# Confusion regarding delta definition of limit

1. Mar 12, 2013

### f24u7

I don't quite get the significance of the delta limit definition,

if n>N and |sn−s|< ϵ , why does the limit converges

does this simply means that there exist a number ε such that if n is great enough it will be greater than s by ε?
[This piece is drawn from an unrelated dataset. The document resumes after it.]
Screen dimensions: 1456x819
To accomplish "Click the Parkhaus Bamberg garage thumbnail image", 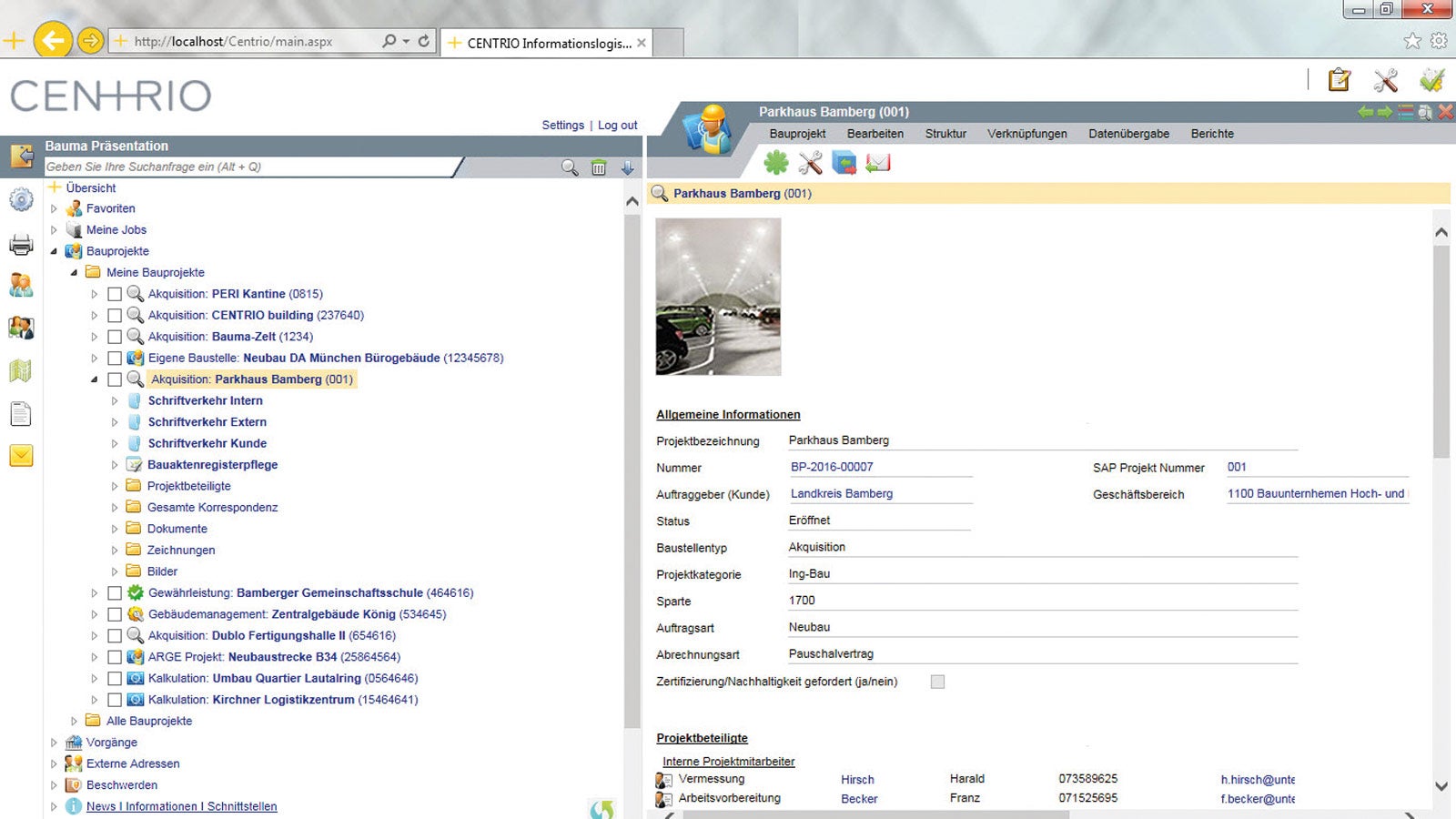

But this doesn't make sense, because s is the value the sequence converges to, so sncannot be greater than s

what confuses me even more is that (-1)n is a diverging sequence but
it satisfies |sn-s| < ε for ε>1

Can someone clarify this concept, thank you

2. Mar 12, 2013

### jbunniii

No, first of all you need to state the full definition: for EVERY $\epsilon > 0$ (no matter how small), there exists some $N$ such that $|s_n - s| < \epsilon$ for every $n > N$. In general, choosing a smaller $\epsilon$ means that the required $N$ will be larger.

Note that $|s_n - s| < \epsilon$ means exactly that $-\epsilon < s_n - s < \epsilon$ or equivalently $s - \epsilon < s_n < s + \epsilon$. So convergence means that no matter how small an $\epsilon$ I choose, it's possible to find an $N$ such that $s_n$ will be contained within the interval $(s-\epsilon, s+\epsilon)$ for all $n > N$.

You didn't mention what $s$ is in this case. But note that it's not enough for the inequality to be true for $\epsilon > 1$. It has to be possible to make it true for any $\epsilon > 0$, no matter how small. To see that this is impossible, take $\epsilon = 1/2$ for example, and show that there can't be any $s$ that works.